Prep 15 mins
Cook 20 mins
I got this recipe off the internet, but haven't tried it yet. I thought I'd put it here for safe-keeping and easy access. Prep and cooking time do not include refridgeration time, and is a guesstimate.
- 1 cup heavy cream
- 1 cup whole milk
- 1 vanilla bean, seeded
- 1 1⁄2 teaspoons unflavored gelatin
- 2 ounces powdered sugar
dark chocolate sauce
- 6 ounces bittersweet chocolate, chopped
- 3 tablespoons agave nectar
- 1⁄3 cup hot water
- In 2 quart saucepan pour in heavy cream, milk and seeded vanilla bean, along with the seeds.

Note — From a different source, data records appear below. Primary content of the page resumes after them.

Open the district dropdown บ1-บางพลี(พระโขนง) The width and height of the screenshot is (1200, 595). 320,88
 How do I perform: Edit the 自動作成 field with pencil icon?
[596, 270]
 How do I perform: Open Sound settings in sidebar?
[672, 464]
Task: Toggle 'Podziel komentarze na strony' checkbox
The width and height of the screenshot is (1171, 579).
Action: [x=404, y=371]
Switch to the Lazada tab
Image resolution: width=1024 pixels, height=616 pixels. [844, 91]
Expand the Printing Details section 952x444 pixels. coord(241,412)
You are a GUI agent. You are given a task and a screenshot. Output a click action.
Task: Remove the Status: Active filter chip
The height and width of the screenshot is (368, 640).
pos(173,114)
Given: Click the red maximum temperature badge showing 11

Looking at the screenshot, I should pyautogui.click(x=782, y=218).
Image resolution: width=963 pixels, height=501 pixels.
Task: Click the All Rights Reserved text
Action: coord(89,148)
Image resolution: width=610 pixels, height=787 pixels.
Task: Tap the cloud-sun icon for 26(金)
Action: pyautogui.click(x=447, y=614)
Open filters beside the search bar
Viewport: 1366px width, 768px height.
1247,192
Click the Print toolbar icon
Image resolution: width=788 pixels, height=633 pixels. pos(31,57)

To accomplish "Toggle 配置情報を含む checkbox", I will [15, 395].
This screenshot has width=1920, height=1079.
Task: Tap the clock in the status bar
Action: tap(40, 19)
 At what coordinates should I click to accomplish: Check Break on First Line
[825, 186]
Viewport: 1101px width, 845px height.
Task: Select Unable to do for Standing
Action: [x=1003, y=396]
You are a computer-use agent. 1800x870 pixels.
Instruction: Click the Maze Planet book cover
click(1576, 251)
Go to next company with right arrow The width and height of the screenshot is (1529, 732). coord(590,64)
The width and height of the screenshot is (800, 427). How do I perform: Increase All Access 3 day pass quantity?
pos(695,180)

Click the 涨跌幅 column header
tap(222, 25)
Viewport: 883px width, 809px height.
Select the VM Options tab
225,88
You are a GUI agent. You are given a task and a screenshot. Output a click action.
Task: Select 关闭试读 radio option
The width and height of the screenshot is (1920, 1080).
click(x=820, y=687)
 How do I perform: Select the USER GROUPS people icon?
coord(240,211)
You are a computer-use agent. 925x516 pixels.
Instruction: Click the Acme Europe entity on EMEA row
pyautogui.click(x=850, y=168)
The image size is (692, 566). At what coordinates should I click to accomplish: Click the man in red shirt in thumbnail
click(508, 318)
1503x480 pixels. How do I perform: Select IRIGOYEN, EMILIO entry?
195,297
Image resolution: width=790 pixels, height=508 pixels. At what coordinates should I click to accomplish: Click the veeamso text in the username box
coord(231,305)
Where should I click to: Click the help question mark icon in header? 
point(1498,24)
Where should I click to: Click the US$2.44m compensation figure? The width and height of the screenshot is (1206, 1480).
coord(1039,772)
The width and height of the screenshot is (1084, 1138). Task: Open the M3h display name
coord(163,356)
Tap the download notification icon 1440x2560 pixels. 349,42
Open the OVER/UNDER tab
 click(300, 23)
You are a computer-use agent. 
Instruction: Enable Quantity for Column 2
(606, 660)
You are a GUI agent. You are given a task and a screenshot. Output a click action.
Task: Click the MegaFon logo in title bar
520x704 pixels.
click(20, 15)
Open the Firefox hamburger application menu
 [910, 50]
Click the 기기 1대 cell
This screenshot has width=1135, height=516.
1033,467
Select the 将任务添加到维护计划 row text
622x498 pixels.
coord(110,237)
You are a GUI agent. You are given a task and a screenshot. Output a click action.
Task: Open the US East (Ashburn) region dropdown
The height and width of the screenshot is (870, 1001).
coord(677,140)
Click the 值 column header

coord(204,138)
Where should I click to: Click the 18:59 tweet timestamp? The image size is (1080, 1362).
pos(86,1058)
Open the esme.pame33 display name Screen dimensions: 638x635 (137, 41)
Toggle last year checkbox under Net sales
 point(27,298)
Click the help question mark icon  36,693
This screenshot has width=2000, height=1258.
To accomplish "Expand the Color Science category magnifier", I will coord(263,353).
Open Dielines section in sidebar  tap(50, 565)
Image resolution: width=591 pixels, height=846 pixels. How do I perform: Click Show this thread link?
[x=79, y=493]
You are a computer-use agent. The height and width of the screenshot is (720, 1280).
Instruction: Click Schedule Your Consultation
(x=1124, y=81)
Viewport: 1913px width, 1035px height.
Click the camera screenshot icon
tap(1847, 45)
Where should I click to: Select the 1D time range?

- Sprinkle the unflavored gelatin powder over mixture and whisk in thoroughly. Let rest for 5 minutes for gelatin to bloom. Then over med heat, bring mixture to a gentle boil, whisk until gelatin is dissolved, about 5 minutes.
- Whisk in powdered sugar and remove from heat.
- Remove vanilla bean pod. Strain mixture, if desired.
- Pour into 6-4oz ramekins and cool on counter for about 15 minutes, then refridgerate for at least 3 hours.
- To remove set mixture, dip ramekins in hot water 1/2 way up their side for a few seconds, then invert onto a plate.
- Dark chocolate sauce:.
- Place a glass bowl over top of, resting on a medium saucepan, that contains enough water in the saucepan to heat bowl. Bring water to a simmer, add chocolate, stir until melted. Whisk in agave nectar and 1/3 cup of hot water. Heat and stir until smooth.
- Circle Panna Cotta on plate with sauce, or drizzle over the top.